Выпили по рюмочке, так, из вежливости.

— Хозяйка, дайте счет.

— Пожалуйста. Сто марок.

— Как сто?!

— Вот так. Это вам не публичная библиотека.

— У нас таких денег нет.

Лицо хозяйки делается эсэсовски зловещим, и рядом появляются двое громил. Души моих авантюристов уходят в пятки.

— А сколько у вас есть? — вопрошает владелица заведения.

— Пя — пя — пятьдесят, — лепечут бывшие смельчаки.

— Давайте! — презрительно роняет дама.

Один из несчастных лезет в карман, достает бумажник и — о разиня, о простофиля! — вытягивая пятидесятимарковую бумажку, не умеет скрыть от ястребиного взора хозяйки и другие деньги.

— А это что? — в справедливом гневе кричит атаманша и своими жирными перстами с ловкостью фокусника выхватывает из бумажника еще сто марок, а затем еще и еще. — Вон, обманщики! — кричит фурия.

Несчастные два друга, «…проклиная свой ночлег и своенравную красотку, в постыдный обратились бег». Нет, графу Нулину было только стыдно, а тут и жутко.

**ЗАДАНИЕ 1:** Какую сумму хозяйка называет в счете во фрагменте о счете в заведении?
**ЗАДАНИЕ 2:** Подхватите фрагмент о счете в заведении и напишите продолжение, начиная сразу после его последнего предложения.

**ИСХОДНЫЕ ДАННЫЕ:**
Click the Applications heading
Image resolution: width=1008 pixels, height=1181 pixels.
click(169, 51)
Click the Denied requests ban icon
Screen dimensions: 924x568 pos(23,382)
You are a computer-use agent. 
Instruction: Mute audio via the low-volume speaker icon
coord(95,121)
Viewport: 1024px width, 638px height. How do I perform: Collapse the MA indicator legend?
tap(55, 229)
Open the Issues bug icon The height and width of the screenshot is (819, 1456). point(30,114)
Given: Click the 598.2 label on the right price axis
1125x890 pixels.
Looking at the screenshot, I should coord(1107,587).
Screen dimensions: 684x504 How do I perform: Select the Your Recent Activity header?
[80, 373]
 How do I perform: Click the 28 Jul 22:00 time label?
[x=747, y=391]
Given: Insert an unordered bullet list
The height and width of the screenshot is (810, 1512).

**ОТВЕТ 1:** Сто марок.

**ОТВЕТ 2:**
Лежу в мягкой чистой постели. Вертятся в глазах огни, мелькают возбужденные лица, хлопают ружья в тире, гудит голова. Нервы натянуты, напряжение не ослабевает, мотор не может сбросить обороты. Глотаю димедрол и постепенно уплываю в сон. Но ненадолго. Пробуждаюсь в темноте. Отчего — не могу понять. Смутно осознаю — я в Нью — Йорке, в гостинице «Уолдорф — Астория», самом знаменитом отеле мира, где останавливаются премьер — министры и короли, как гласит реклама фирмы. Сон отлетает напрочь, в голове полная ясность. Все мускулы мобилизованы.

Встав с постели на пушистый нейлоновый ковер, иду к окнам. Они закрыты наглухо. При кондиционированном устройстве их открывать не надо. Гляжу на улицу. Глаза мои видят только каменные дома — великаны. Приседаю на корточки, заглядываю через стекло вверх, стараясь увидеть небо, но его нет, только верхние этажи зданий светятся белым светом, и я понимаю, что на небе плывет полная луна. Гляжу вниз. Мостовой не видно. Встаю на цыпочки, заглядываю туда, в пропасть. Нет, до дна не дотянуться..

Если бы кто?то вошел в номер, подумал бы — это сумасшедший притаился у окна. Босой, нечесаный, полуголый.

Да и у меня самого чувство вора или соглядатая: хочу подсмотреть ночной мир этого чужого и необычного для меня города. Вслушиваюсь в тишину.

Нет, тишины не слышно. Что?то и где?то все время вибрирует глухо, напряженно. Все живет. Только притаилось.

Это не сон города, это его забытье.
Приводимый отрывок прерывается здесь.